Multisample AA takes a fill rate hit with and without aniso

There is no fillrate hit. What you're seeing is the result of a memory bandwidth hit.

As we've seen in the past, not enough memory bandwidth results in less effective fillrate than the video card is theoretically capable of. For example, a GeForce2 Ultra with 1GPix/sec theoretical fillrate cannot get very close to that in 3DMark2k1 fillrate tests (I checked on Madonion...gets closer to 400MPix/sec...less than half the theoretical).

If you saw no hit in the fillrate tests when enabling FSAA, you'd probably also see no performance hit from enabling FSAA.
 
DaveBaumann said:
Technically there is a small fillrate hit at edges, but generally its so small that its not noitcable over the bandwidth hit.

Yes, that is true...and it will make a difference as geometry gets extremely complex (i.e. sub-pixel polygons common), but that's a long way off yet.
 
Of course, the fillrate hit currently is around the range of somewhere like 3%-5% due to edges...much smaller than other performance limitations...
 
DaveBaumann said:
There is no fillrate hit.

Technically there is a small fillrate hit at edges, but generally its so small that its not noitcable over the bandwidth hit.

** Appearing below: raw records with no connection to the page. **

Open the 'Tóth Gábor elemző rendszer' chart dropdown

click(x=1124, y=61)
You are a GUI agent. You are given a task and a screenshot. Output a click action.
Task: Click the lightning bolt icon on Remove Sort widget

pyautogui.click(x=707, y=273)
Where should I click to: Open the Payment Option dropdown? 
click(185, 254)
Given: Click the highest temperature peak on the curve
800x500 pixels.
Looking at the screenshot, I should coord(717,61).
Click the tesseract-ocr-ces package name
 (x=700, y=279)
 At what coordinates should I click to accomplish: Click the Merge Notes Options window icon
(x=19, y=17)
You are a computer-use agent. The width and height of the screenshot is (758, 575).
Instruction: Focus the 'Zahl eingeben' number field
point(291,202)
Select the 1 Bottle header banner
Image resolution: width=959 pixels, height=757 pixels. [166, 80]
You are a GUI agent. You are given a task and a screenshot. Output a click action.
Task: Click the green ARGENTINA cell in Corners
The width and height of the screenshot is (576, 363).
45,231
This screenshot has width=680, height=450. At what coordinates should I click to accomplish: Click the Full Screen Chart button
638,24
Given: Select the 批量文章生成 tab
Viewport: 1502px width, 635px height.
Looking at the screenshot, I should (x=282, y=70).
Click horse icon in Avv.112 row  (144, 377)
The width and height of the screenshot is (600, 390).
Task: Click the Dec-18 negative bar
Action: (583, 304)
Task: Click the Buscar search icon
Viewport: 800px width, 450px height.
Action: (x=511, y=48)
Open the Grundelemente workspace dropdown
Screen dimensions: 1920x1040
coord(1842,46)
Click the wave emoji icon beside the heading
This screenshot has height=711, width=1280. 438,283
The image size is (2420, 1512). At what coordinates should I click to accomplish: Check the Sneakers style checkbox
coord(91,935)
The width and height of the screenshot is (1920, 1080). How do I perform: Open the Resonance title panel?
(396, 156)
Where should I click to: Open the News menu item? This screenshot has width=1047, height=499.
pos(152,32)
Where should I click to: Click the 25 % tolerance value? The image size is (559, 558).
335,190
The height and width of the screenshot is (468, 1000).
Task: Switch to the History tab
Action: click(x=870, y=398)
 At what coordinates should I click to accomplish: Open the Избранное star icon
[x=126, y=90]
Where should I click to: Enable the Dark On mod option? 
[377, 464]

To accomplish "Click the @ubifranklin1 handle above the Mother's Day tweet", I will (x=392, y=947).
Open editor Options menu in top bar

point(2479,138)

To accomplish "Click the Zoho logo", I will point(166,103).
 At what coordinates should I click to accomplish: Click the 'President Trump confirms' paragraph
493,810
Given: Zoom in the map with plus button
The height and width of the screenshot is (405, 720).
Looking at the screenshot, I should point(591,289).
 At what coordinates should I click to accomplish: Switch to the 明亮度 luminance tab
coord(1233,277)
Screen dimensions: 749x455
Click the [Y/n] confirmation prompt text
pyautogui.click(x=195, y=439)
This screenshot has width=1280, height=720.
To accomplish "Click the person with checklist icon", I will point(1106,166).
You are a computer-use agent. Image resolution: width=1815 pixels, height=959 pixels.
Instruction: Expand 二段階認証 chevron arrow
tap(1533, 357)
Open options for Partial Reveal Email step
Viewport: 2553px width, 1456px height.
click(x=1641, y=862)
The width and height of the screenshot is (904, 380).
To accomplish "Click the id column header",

Depends on your implementation. There can be, but doesn't have to be.
 
The only time there might not be a fillrate hit would be with 4x or lower FSAA on a deferred renderer. Otherwise there has to be a fillrate hit for MSAA. Since it seems pretty apparent that deferred renderers have gone the way of the dodo (a move I support, given that they are bound to run into some pretty major problems with very high polycounts), and we're certainly going to be expecting higher than 4x FSAA in future hardware, it just seems obvious that every MSAA video card, now and in the future, will take a tiny fillrate hit at poly edges. Of course, the actual hit currently is so miniscule it can be ignored.
 
Why would there NOT be a fillrate hit with MSAA? After all, if doing 4xAA, it is FILLING 4x as many pixels as it would otherwise do.

-FaaR-
 
There's nothing special about a tiler that keeps it from having to generate extra samples for when using MSAA.
Alos, this high polygon thing is a red herring. It's like a mathmatical argument:

as polygon count approaches infinity TBRs start encountering difficulties.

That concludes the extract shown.